You can set the following items in Mac:

PRAGMA fullfsync=ON

Setting fullfsync on Mac ensures that data is actually written to the disk through flush. However, fullfsync can cause disk control to be reset. This is not slow in the general sense, it can also cause other disk IO to slow down, so this configuration is not recommended.

9.3 partial deletion of files

SQLite assumes that it is an atomic operation from the perspective of the user process. When a power outage occurs during deletion, and when the power is restored, SQLite wants to see that the file either exists in its entirety or cannot be found at all. If the operating system cannot do this, the transaction may not be atomic.

9.4 garbage written to the file

The data file of SQLite is an ordinary disk file, which can be read and written by ordinary users. Some rogue processes may open a SQLite file and write some messy data in it. Confusing data may also be written to a SQLite data file because of the BUG of the operating system.

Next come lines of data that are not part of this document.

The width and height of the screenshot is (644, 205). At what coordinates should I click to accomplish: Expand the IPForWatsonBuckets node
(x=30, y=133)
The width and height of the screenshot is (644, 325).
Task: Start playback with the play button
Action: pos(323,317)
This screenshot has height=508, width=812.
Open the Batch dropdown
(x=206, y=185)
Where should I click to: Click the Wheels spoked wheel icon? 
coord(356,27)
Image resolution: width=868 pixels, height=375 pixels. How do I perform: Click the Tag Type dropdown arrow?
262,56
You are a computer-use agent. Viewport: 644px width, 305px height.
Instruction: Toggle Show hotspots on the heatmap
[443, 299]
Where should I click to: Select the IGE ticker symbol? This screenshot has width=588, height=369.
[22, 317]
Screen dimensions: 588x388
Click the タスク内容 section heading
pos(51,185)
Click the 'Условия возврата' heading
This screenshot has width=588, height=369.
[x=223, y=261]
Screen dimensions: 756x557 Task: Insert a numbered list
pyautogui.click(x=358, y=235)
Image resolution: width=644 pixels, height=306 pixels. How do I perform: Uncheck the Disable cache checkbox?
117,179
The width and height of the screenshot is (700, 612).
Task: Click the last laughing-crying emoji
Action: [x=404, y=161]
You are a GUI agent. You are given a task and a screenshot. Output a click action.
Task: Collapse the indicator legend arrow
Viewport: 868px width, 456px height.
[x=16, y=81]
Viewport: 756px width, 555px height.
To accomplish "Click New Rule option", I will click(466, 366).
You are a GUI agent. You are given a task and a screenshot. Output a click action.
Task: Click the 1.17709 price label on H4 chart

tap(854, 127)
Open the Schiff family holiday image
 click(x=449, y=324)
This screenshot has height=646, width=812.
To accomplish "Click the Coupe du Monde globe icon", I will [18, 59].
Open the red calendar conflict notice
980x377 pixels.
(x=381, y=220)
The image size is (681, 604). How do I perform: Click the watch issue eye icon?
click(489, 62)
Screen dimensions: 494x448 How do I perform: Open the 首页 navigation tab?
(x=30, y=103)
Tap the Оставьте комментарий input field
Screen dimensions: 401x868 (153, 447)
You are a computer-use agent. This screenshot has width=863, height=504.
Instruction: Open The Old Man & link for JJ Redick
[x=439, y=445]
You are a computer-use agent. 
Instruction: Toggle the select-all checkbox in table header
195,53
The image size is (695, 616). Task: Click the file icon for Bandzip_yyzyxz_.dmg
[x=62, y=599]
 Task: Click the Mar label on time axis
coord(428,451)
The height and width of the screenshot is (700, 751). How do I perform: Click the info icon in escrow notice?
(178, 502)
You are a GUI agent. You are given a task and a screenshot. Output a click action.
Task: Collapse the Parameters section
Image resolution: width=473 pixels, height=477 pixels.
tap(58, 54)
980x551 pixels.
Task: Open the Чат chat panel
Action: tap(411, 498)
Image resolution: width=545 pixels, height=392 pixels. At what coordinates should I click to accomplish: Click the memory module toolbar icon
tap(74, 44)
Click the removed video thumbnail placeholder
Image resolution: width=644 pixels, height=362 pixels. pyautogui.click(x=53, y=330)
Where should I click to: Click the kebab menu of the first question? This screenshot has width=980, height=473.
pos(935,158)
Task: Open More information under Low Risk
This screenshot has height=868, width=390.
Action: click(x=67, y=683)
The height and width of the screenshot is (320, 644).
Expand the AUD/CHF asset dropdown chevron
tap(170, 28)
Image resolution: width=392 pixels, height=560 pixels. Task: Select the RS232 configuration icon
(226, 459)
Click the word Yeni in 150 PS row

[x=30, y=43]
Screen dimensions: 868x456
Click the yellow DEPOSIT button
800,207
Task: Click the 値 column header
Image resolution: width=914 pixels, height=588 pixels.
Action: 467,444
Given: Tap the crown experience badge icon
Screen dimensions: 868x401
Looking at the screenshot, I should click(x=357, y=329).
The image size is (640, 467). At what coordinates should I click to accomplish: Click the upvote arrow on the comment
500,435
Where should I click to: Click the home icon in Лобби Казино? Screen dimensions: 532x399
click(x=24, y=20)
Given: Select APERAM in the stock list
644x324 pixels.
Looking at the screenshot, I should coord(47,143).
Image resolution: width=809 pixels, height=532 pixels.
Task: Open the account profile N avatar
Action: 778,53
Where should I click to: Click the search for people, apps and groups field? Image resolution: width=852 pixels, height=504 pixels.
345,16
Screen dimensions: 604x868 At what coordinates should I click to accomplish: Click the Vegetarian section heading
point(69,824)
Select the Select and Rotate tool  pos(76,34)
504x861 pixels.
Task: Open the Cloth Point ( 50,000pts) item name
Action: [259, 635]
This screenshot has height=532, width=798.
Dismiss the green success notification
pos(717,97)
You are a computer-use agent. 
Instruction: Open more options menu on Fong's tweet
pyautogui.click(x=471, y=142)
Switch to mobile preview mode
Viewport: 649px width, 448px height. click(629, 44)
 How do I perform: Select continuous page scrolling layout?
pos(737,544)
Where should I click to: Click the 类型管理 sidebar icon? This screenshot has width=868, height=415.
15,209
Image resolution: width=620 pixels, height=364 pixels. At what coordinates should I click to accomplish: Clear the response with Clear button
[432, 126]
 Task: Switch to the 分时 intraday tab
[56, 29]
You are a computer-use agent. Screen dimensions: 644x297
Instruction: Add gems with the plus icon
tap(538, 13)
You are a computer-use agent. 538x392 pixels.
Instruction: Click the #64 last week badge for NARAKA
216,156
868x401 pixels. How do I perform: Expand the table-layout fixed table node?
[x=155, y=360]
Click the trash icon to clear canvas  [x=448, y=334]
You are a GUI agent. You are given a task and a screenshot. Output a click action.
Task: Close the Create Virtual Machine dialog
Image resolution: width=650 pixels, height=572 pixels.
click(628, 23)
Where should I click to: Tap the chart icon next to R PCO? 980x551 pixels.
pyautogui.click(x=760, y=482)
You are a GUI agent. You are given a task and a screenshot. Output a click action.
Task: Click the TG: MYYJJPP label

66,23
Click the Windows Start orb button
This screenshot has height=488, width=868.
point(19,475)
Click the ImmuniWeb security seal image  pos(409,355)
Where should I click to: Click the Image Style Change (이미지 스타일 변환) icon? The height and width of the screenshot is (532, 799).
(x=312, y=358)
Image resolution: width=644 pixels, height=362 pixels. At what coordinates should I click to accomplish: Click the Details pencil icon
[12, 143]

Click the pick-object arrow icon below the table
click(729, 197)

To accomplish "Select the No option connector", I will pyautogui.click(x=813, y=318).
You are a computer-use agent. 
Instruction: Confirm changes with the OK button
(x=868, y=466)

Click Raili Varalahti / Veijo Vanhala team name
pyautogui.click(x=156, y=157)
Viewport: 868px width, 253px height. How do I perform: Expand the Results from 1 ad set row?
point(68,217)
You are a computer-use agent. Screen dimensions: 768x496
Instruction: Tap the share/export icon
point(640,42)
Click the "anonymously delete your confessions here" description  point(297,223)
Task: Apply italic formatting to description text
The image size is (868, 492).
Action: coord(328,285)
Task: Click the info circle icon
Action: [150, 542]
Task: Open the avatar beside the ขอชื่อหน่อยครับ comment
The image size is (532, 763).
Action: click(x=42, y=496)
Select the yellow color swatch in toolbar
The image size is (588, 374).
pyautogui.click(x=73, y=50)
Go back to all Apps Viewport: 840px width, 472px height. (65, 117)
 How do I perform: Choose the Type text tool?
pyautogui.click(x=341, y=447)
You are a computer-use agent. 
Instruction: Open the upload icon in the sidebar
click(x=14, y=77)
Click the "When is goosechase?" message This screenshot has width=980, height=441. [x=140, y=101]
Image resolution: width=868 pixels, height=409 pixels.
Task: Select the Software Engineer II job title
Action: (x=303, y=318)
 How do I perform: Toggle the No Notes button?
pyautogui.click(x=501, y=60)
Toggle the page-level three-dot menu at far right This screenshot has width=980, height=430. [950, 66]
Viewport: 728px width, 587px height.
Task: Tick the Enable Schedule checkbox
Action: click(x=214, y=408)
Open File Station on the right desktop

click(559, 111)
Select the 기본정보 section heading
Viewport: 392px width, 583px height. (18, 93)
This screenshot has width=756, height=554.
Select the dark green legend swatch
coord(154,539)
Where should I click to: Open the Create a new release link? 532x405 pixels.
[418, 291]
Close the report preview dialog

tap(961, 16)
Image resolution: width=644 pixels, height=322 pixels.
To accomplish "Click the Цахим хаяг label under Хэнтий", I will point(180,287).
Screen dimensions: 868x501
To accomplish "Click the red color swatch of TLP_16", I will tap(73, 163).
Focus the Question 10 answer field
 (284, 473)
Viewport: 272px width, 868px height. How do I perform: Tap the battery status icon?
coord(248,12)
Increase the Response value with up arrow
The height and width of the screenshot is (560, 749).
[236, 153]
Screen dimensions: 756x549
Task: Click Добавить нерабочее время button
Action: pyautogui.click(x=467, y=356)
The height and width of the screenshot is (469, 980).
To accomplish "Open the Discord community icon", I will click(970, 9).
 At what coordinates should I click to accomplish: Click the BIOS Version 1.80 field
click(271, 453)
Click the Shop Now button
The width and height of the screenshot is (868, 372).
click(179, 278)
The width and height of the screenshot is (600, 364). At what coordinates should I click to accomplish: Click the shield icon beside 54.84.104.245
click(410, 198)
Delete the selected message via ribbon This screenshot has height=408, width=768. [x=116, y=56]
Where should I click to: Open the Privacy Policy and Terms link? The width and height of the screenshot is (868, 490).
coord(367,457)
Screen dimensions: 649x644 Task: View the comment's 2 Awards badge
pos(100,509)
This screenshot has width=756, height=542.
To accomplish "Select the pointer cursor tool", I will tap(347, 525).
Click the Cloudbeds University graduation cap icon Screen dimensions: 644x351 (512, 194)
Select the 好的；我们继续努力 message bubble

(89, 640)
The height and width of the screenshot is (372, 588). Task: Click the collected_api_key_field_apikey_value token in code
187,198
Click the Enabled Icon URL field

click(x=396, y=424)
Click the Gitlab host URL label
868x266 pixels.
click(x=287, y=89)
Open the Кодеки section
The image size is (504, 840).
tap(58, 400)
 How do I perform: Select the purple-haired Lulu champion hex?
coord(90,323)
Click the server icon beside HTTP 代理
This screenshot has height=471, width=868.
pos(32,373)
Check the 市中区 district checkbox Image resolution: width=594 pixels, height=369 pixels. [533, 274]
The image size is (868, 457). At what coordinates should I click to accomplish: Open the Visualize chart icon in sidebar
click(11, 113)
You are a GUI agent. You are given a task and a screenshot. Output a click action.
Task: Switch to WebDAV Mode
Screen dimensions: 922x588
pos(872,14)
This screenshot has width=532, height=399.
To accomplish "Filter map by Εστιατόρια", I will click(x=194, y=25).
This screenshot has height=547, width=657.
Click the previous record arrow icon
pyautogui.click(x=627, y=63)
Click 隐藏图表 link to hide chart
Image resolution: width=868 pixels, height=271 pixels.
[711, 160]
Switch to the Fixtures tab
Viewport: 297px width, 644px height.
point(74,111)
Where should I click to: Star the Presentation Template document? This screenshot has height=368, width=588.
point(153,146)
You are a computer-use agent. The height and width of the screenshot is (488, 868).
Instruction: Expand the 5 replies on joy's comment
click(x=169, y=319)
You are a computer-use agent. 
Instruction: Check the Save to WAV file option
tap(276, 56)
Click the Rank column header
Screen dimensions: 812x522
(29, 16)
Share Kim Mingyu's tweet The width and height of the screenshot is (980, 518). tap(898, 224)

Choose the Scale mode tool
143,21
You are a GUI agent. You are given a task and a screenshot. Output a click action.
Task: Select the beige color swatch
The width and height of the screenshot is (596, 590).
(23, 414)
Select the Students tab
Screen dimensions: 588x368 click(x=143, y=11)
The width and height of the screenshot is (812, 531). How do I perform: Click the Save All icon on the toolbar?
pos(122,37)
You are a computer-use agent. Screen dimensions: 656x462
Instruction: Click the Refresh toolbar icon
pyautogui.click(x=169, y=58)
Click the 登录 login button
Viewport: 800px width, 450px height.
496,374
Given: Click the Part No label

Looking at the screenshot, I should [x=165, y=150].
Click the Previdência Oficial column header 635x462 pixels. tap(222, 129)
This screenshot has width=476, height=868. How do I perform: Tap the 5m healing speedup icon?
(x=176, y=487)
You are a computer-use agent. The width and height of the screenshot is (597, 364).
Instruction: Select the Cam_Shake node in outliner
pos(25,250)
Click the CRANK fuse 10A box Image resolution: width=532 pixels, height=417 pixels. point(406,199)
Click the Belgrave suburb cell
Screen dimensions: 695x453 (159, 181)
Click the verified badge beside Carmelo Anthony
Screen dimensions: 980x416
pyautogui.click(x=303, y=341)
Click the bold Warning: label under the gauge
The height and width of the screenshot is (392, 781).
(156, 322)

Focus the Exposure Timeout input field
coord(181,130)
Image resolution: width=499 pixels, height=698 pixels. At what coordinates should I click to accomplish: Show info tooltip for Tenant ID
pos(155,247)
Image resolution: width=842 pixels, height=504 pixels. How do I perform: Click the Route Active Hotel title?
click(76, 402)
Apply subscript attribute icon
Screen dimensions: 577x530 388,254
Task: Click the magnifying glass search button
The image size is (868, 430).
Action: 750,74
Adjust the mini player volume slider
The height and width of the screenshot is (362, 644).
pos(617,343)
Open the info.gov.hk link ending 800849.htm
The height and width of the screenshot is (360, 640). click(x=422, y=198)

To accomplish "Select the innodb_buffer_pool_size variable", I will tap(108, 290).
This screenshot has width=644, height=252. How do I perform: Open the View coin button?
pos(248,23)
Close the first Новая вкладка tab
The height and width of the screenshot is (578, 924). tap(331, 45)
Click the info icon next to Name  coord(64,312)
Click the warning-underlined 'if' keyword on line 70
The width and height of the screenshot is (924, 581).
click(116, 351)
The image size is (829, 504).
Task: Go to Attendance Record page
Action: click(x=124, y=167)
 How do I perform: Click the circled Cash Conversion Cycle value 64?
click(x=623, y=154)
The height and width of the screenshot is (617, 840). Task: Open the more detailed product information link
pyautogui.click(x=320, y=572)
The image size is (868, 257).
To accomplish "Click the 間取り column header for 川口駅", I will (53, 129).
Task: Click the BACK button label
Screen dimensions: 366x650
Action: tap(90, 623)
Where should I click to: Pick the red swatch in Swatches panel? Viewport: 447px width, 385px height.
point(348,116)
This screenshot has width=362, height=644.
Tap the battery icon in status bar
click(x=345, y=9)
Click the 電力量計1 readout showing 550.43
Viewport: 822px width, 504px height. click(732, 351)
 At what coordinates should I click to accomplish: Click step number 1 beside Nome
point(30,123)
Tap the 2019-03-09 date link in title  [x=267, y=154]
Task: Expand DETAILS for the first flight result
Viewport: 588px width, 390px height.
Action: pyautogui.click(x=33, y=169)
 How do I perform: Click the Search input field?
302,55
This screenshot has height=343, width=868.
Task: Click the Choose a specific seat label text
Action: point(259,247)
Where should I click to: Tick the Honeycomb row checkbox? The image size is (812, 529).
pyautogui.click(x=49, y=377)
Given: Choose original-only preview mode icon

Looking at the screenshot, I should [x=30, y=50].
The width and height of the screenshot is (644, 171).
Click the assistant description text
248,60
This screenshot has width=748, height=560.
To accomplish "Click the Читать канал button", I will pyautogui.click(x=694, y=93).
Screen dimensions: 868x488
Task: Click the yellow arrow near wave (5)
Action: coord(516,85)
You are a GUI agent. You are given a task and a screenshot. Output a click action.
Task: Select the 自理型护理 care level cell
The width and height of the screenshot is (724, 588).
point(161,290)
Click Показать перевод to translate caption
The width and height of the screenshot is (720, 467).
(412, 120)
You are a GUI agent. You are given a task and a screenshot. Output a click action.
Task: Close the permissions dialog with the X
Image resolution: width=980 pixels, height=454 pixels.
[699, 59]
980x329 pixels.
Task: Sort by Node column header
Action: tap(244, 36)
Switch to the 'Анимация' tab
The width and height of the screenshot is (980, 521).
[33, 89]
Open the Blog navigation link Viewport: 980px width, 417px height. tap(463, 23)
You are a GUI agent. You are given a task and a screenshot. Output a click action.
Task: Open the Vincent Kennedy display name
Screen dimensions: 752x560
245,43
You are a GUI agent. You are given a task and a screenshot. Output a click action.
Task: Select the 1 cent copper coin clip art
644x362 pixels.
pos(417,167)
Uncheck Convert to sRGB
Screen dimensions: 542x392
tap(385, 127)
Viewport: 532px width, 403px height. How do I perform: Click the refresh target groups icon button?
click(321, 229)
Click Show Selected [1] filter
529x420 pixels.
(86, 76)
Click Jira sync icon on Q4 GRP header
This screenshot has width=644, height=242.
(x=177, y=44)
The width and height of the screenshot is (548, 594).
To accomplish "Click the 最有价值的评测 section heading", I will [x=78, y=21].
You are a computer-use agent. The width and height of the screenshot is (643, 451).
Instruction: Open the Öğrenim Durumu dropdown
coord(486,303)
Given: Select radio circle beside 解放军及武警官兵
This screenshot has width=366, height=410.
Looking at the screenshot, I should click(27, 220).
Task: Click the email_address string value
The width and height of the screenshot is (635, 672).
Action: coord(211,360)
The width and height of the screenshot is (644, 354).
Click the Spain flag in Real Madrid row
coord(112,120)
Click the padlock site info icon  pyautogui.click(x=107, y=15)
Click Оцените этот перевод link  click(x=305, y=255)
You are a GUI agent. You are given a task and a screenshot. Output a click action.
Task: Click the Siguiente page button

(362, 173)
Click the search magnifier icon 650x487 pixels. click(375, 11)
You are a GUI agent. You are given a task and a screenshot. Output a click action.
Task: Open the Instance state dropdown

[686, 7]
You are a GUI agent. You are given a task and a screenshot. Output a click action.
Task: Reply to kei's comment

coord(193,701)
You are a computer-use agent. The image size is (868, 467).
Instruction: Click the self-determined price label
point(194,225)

There is nothing SQLite can do about these situations.

Delete or rename the "hot" log file

If a power outage or system crash results in leaving a "hot" log file on disk. In fact, the original data file, plus the remaining "hot" log file, is used by a rollback when SQLite is opened next time, which can restore the normal state of SQLite data (Section 4.2). SQLite looks for possible "hot" log files in the same directory as the database with the open file name. If the data files or log files are moved or renamed, or deleted, the log files will not be rolled back and the database may be corrupted and unusable.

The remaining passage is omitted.